* **Supplied passage**
** start **
DALLAS--(BUSINESS WIRE)--Dec. 13, 2007--Crosstex Energy, L.P.
(NASDAQ:XTEX) (the Partnership) announced today that it has commenced
a public offering of 1.8 million common units representing limited
partner interests in the Partnership. The Partnership is expected to
grant the underwriters a 30-day option to purchase an additional
270,000 common units to cover over-allotments, if any. The Partnership
expects to use the net proceeds of the offering to repay outstanding
borrowings under its $1.185 billion credit facility.
Crosstex Energy, L.P., a midstream natural gas company
headquartered in Dallas, operates over 5,000 miles of pipeline, 13
processing plants, four fractionators, and approximately 200 natural
gas amine-treating plants and dew point control plants. Crosstex
currently provides services for over 3.5 Bcf/day of natural gas, or
approximately 7.0 percent of marketed U.S. daily production.
Currently, Crosstex Energy, Inc. (NASDAQ:XTXI) (the Corporation)
owns the two percent general partner interest, a 37 percent limited
partner interest, and the incentive distribution rights of Crosstex
Energy, L.P. After the offering, the Corporation will own an
approximate 36 percent limited partner interest in the Partnership,
including common units and subordinated units, plus its two percent
general partner interest. This limited partner ownership interest will
be reduced to approximately 35 percent if the underwriters exercise
their option to purchase additional common units in full.
The joint book-running managers for the offering are Goldman,
Sachs & Co. and Wachovia Securities. A copy of the preliminary
prospectus supplement and prospectus relating to the offering may be
obtained from the following addresses: (i) Goldman, Sachs & Co., 85
Broad Street, New York NY 10004, via fax at 212-902-9316, via e-mail
at email@example.com or via phone at 1-866-471-2526 or
(ii) Wachovia Securities, Attn: Equity Syndicate, 375 Park Avenue, New
York NY 10152 or via e-mail at firstname.lastname@example.org.
** end **
* **Material shown**
** start **
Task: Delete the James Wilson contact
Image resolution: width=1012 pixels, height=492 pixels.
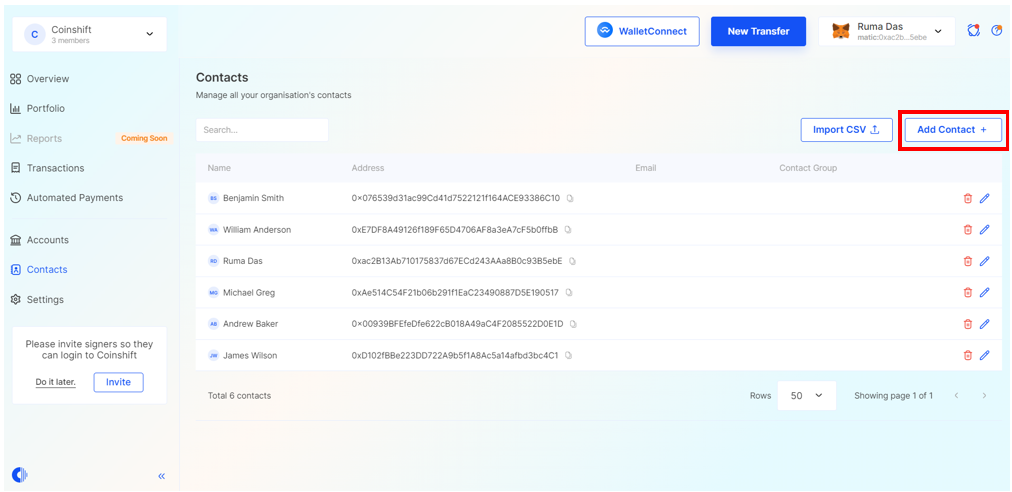Action: pos(967,355)
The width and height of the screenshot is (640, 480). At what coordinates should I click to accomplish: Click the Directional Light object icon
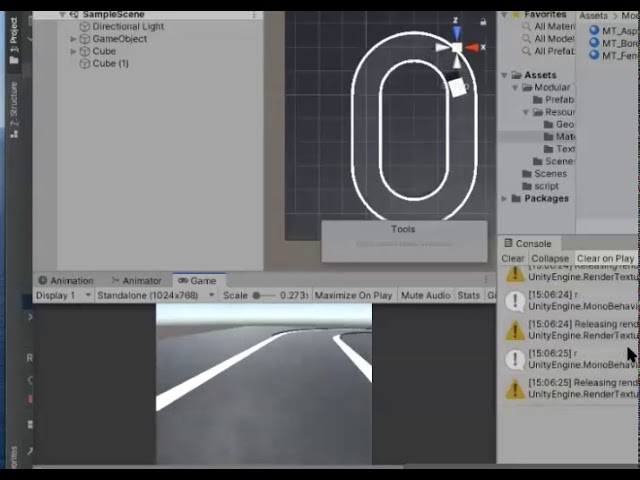(85, 27)
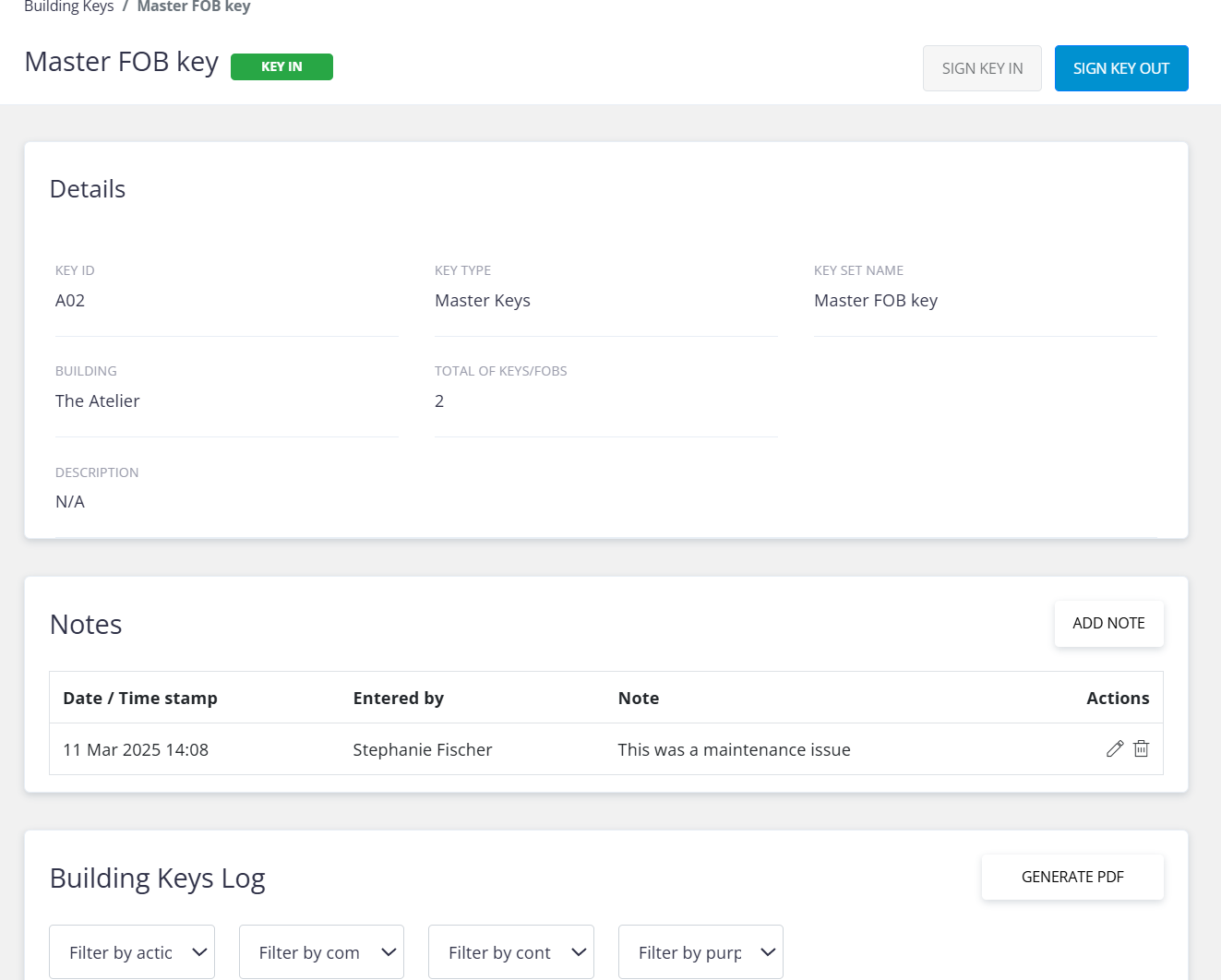The height and width of the screenshot is (980, 1221).
Task: Click the 11 Mar 2025 14:08 timestamp
Action: 136,750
** end **
* **Exercises**
**A.** Quote the Crosstex Energy offering announcement between "(NASDAQ:XTEX) (the Partnership)" and "U.S. daily production.", inclusive.
**B.** Continue the Crosstex Energy offering announcement from the point at which it ends, leaving the listing aside.

* **Responses per task**
**A.**
(NASDAQ:XTEX) (the Partnership) announced today that it has commenced
a public offering of 1.8 million common units representing limited
partner interests in the Partnership. The Partnership is expected to
grant the underwriters a 30-day option to purchase an additional
270,000 common units to cover over-allotments, if any. The Partnership
expects to use the net proceeds of the offering to repay outstanding
borrowings under its $1.185 billion credit facility.
Crosstex Energy, L.P., a midstream natural gas company
headquartered in Dallas, operates over 5,000 miles of pipeline, 13
processing plants, four fractionators, and approximately 200 natural
gas amine-treating plants and dew point control plants. Crosstex
currently provides services for over 3.5 Bcf/day of natural gas, or
approximately 7.0 percent of marketed U.S. daily production.

**B.**
This news release does not constitute an offer to sell or a
solicitation of an offer to buy the securities described herein, nor
shall there be any sale of these securities in any state or
jurisdiction in which such an offer, solicitation or sale would be
unlawful prior to registration or qualification under the securities
laws of any such jurisdiction. This offering may be made only by means
of a prospectus supplement and accompanying base prospectus.
This press release contains "forward-looking statements" within
the meaning of Section 27A of the Securities Act of 1933, as amended,
and Section 21E of the Securities Exchange Act of 1934, as amended.
All statements other than statements of historical facts included
herein constitute forward-looking statements. Although the companies
believe that the expectations reflected in the forward-looking
statements are reasonable, they can give no assurance that such
expectations will prove to be correct. The expectations are subject to
the "Risk Factors" described in the companies' filings with the
Securities and Exchange Commission, which could cause actual results
to differ materially from those in the forward looking statements.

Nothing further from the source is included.